Prompt: The entries below are to be repeated exactly, with the pictures left out.

......

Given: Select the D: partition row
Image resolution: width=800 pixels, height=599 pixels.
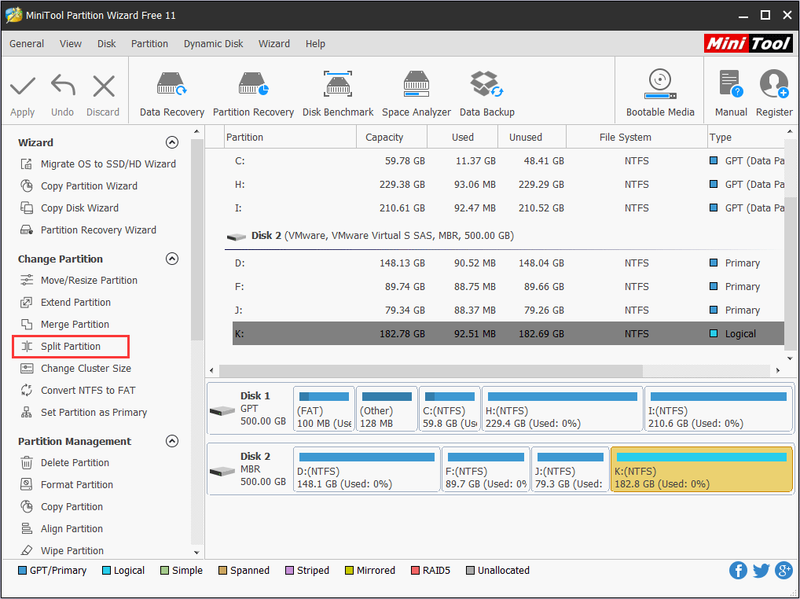Looking at the screenshot, I should pyautogui.click(x=508, y=263).
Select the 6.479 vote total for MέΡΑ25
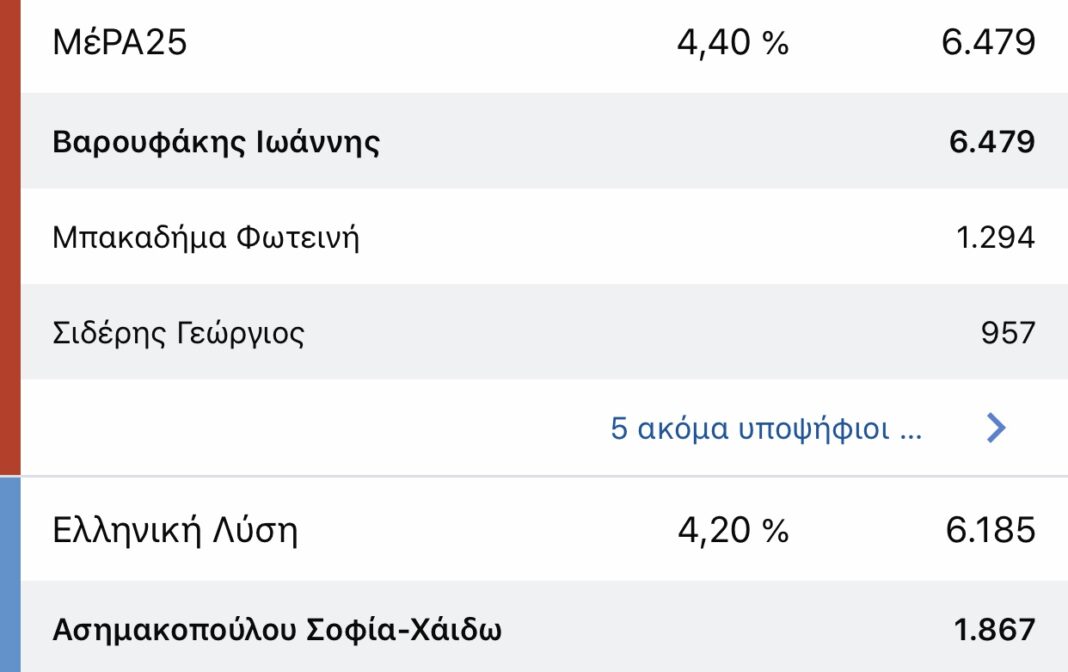This screenshot has width=1068, height=672. [991, 43]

......

Output:
Given: Select the D: partition row
Image resolution: width=800 pixels, height=599 pixels.
Looking at the screenshot, I should pyautogui.click(x=508, y=263).
Select the 6.479 vote total for MέΡΑ25
This screenshot has width=1068, height=672. [991, 43]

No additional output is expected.